Pollution, unclear regulations major hurdles for US firms in China

Chronic air pollution and unclear regulations are the major obstacles for most of the United States-based companies operating in China, a survey said on Wednesday.

Of the 477 companies that participated in the annual business climate survey conducted by the American Chamber of Commerce in China, 53 percent said that they experienced difficulties in hiring senior executives to work in China because of the country’s chronic air pollution.

This is the first time that air pollution has been cited as a reason by most of the companies that have participated in the survey’s 17-year history.

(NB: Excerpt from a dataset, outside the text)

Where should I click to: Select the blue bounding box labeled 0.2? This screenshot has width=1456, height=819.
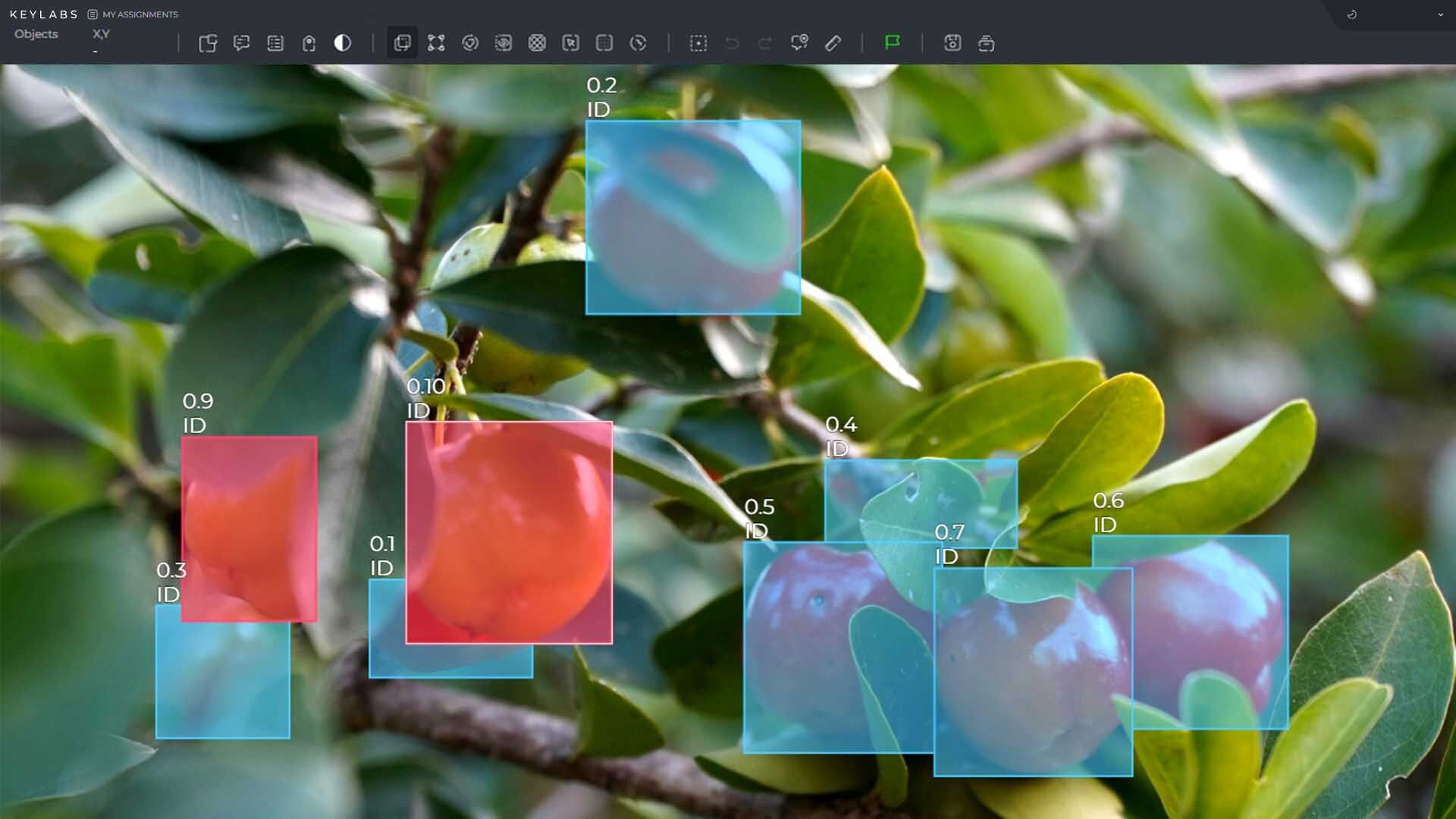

This year’s report, conducted in partnership with Bain & Co, also said that 65 percent of the companies considered non-transparent, unclear and inconsistent regulations as the greatest barrier for their ability and willingness to invest in China.

James Zimmerman, chairman of AmCham China, said: “Member companies are committed to the market, but continue to weather a challenging business environment as China continues on a path of economic reform and sustainable development.”

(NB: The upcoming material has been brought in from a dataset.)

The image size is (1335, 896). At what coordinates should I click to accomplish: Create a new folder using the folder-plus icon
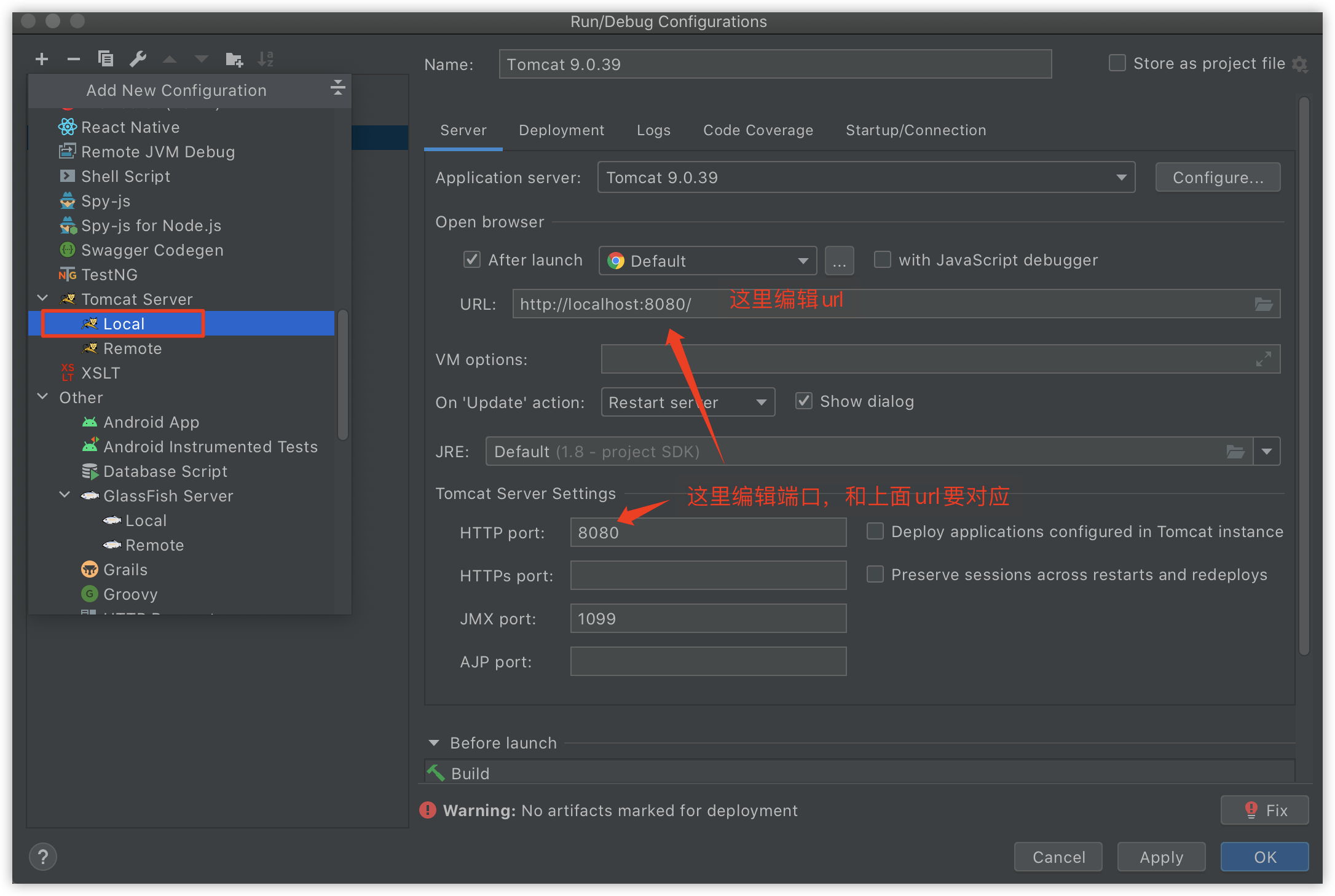tap(234, 58)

Regulatory concerns were highlighted as inconsistent and unclear regulations were found to be the second-biggest business challenge, after labor costs. About 57 percent of the respondents felt foreign firms were being targeted in investigations over pricing, anti-monopoly and anti-corruption probes by regulatory authorities.

“Our companies appreciate the complexities and difficulties that the Chinese leadership is confronted with as it balances its economy and implements its reforms,” said Zimmerman. “Nevertheless, much work lies ahead for all of us this year and beyond as the Chinese economy continues to mature.”

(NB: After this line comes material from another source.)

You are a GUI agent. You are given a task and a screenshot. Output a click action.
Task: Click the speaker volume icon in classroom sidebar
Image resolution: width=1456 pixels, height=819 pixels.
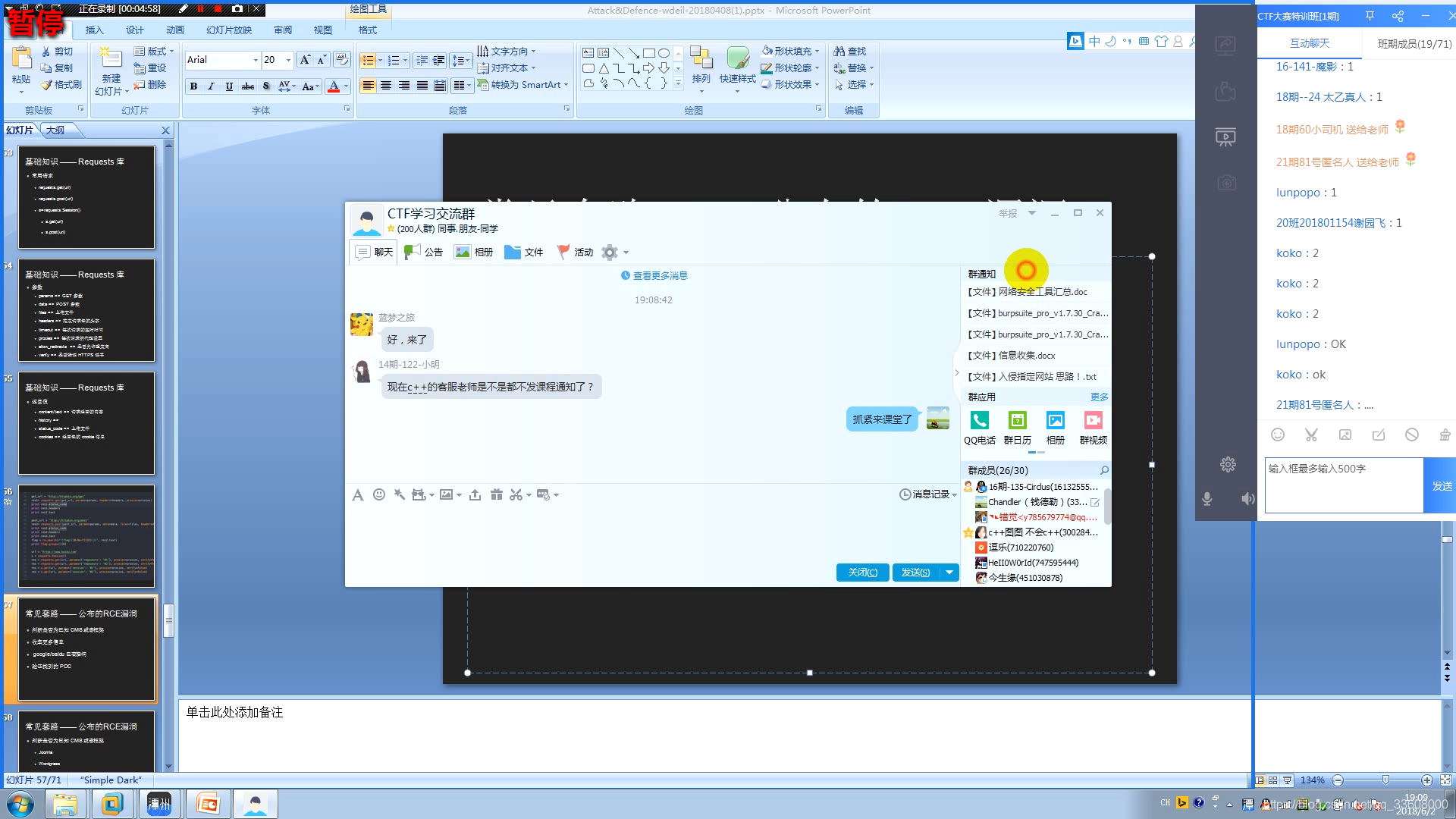(x=1247, y=498)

The more challenging business environment faced by US companies has resulted in the highest number since the 2009 recession, 31 per cent, having no investment expansion plans in China for the coming year.

Stephen Shih, a partner at Bain and co-author of the survey, said: “Business in China is at a turning point, and companies with interests here will have to decide whether to continue pursuing growth and investment in China, or whether to prioritize other growth opportunities.”

However, progress in the economic restructuring to “the new normal” of slower, more sustainable growth driven by consumption is being seen favorably by US companies. Growth in domestic consumption was cited as a key opportunity for business by almost half of the companies.

The services sector was the most optimistic concerning investment environment, difficulty in approvals and how welcome foreign firms were in China.

A lot of hopes hang on the bilateral investment treaty, in discussion since 2008, that is expected to deepen economic ties between China and the US.

“The BIT represents a major opportunity to improve the regulatory environment, which can enhance the ability of US companies to invest and innovate and compete in China for the benefit of the country’s economy,” said Zimmerman.